Figure 3

Assembly of a full-length SARS-CoV cDNA clone in a BAC (refer to Materials and Methods section for a detailed description of construction steps). (A) Arrows symbolize positions of PCR fragments on the SARS-CoV genome. These were cloned in subgenomic plasmids. (B) Subgenomic plasmids pA1 - pF. Plasmids are either based on pSMART (identified by an "S" symbol within the respective clones) or on pCR2.1 (no symbol). Squares on each plasmid symbolize the approximate positions of erroneous mutations from initial cloning corrected by fragment-extension technique before assembly to higher-order clones. Small extension-PCR symbols above clones pB and pF indicate mutations introduced into plasmids to facilitate subsequent construction steps (deletion of an Mlu I-site in pB) or to fill in the 45 nt deletion in ORF 7b in pF. (C) Assembly of quarter clones.
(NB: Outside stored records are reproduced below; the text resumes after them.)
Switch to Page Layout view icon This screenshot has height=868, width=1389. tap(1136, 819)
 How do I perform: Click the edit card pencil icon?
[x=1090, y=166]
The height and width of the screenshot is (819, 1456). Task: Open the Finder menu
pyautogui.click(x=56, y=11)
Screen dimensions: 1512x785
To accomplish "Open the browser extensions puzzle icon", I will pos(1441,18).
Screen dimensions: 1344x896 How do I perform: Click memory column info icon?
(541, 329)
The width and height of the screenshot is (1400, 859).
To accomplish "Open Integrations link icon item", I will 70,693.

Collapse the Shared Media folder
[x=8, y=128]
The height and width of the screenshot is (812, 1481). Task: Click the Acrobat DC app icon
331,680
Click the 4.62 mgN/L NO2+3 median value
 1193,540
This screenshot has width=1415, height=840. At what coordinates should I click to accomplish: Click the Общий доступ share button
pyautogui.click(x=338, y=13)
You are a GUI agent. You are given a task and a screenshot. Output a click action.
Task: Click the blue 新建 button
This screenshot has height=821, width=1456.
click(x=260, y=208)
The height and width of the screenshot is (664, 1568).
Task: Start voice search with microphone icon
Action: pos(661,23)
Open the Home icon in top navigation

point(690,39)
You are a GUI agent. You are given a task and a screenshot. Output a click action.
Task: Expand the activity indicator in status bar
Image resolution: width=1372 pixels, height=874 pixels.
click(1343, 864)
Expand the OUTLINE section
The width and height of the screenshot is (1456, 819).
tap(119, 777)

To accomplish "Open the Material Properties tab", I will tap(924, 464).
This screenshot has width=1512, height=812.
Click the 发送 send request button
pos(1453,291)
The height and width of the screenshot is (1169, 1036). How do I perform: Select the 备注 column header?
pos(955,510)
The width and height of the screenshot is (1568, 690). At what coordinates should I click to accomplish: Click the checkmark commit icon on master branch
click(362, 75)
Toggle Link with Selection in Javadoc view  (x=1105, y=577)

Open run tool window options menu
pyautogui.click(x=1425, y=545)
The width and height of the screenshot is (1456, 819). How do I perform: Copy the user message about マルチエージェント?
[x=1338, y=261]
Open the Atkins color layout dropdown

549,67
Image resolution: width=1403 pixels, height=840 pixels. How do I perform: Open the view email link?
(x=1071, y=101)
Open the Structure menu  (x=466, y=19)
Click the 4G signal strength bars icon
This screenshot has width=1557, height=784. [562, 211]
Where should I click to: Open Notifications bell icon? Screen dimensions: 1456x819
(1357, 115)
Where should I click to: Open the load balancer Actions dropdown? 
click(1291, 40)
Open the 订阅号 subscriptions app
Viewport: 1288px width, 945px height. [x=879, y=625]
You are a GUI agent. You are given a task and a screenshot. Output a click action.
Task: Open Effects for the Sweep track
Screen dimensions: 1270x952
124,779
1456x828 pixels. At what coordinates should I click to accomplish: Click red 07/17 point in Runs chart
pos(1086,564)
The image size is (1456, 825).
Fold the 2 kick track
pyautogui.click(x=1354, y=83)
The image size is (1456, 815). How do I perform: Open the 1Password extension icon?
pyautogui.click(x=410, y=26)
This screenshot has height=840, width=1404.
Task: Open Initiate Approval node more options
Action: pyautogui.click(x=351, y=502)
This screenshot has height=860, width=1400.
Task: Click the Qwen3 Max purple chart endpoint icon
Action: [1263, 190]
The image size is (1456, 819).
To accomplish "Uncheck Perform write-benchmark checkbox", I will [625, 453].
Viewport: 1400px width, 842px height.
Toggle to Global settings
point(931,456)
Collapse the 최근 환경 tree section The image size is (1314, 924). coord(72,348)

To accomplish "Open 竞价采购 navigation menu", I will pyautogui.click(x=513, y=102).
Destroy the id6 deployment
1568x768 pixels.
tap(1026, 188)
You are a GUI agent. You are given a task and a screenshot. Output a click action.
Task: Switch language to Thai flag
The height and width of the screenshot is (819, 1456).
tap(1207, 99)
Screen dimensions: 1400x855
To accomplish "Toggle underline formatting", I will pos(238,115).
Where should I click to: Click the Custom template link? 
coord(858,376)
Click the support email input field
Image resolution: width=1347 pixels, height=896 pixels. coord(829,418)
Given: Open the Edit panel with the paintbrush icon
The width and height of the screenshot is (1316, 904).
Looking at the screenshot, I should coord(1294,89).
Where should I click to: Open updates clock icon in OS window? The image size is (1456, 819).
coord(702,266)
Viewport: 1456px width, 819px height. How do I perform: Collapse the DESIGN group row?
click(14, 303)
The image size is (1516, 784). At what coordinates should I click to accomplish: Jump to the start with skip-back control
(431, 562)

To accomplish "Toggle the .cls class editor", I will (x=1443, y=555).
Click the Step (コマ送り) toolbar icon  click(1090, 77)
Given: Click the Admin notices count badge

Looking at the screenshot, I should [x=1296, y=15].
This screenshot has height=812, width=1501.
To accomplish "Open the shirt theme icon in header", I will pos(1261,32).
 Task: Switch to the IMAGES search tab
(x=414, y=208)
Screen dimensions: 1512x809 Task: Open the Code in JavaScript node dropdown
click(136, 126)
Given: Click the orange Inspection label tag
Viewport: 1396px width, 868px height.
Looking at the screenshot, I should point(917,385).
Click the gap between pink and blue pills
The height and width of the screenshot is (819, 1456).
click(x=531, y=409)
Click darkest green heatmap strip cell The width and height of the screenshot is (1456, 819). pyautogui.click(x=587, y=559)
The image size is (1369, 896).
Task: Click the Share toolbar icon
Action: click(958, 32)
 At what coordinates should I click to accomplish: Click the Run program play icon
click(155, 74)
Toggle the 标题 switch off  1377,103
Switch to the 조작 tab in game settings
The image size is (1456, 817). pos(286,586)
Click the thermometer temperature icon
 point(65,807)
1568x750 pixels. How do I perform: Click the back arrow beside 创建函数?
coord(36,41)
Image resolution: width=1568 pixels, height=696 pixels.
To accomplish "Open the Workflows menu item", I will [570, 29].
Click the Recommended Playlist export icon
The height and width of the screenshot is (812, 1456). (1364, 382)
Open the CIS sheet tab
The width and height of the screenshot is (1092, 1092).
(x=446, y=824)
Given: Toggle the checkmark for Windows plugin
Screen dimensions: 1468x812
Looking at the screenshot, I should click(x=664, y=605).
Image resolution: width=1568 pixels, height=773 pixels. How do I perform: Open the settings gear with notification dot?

Circles represent plasmids, ovals represent BACs. Bold grey arrows symbolize essential BAC-encoded genes reconstituted during BAC ligation, in order to achieve high cloning efficiency. Restriction digestion steps are symbolized by thin arrows. The utilized restriction enzymes are identified next to the arrows. PCR primer symbols (small arrows) next to plasmids indicate that these plasmids were first amplified with primers introducing restriction sites (identified next to primer symbols) before the resulting products were double-digested as indicated. The large horizontal arrows below plasmids pA1 and pA2 indicate that these fragments were joined by overlap-extension PCR with primers eliminating a Bgl I restriction site as symbolized by a square on both of the parental plasmids. In each construction, fragment ends shown in close proximity were first ligated in-vitro. The ligation products were then purified, ligated at sites drawn in greater distance, and transformed in E. coli.